Concepts → Join Condition
About a join condition
A join condition defines the relationship between a physical schema entity object and itself (self-join) or the relationship between two entity objects: a Child table and a Parent table.
A join can have one or more conditions. A join condition is synonymous with the ON clause in a SQL Join statement. The Join Editor only supports Left Outer Joins. This means that a query between the objects will always return all the rows from the entity object on the left side of the join (that is, the Child tablet) and only the rows from the entity object on the right side of the join (that is, the Parent table) where there is a match, if any, between the join columns. The Loader Service evaluates the join and creates a Direct Data Map file in shared storage when saving the join details or when loading the related physical schema(s) or entity object(s). When executing a query that references the columns for the joined entity objects, the Analytics Service reads from memory the Direct Data Map for the join.
When you run a query that references columns from both the Child and Parent objects; rows from the Child object with no match in the Parent object will show null values for the columns from the Parent object.
About a matching row
The join conditions, along with the join filters, determine which rows to retrieve from the Parent object. A condition in a join constitutes an expression to specify one or all of the criteria of a matching row in the Parent object, while the join filter, if any, further narrows down the retrieved rows. A row in the Parent object has to satisfy all the join conditions and join filters in order to be included in the join.
Although both the join filter and join condition are synonymous with the ON clause in a Join SQL statement, the condition expression compares the values of the two columns in the join using the condition operator; where the filter compares the value of a column from the Parent object with a specified value, except for the First Version and Last Version operators which function differently.

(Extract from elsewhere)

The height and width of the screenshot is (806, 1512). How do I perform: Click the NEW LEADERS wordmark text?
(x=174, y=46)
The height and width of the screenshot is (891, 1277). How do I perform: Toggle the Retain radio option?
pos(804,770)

The join condition context
You use the Join Editor to manage conditions for a given join. You have to be in a group with the Schema Manager or the SuperRole role to access the Schema Manager. You also need to either own the physical schema of the Child object or have Edit access rights to it in order that you can access the Join Editor and manage the physical schema joins.

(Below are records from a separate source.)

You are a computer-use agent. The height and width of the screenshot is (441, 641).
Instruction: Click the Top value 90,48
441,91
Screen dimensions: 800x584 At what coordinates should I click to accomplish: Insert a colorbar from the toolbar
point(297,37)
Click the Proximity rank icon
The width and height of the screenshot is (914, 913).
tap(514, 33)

In the case of a cross-schema join, you need to own both physical schemas, or at least have Edit access rights to the physical schema of the Child table and View access rights to the physical schema of the Parent table.
A join that you create between entity objects in different physical schemas shows in the Schema Designer for both physical schemas. You can only edit these joins by using the Join Editor for the physical schema that has the Child table in the join.
Cyclical joins between two entity objects are not supported, that is, two joins that share the same join columns while exchanging the Child and Parent objects in both joins. An error message appears when you add a condition that results in a cyclical join.To avoid cyclical joins between two entity objects, you can use an alias.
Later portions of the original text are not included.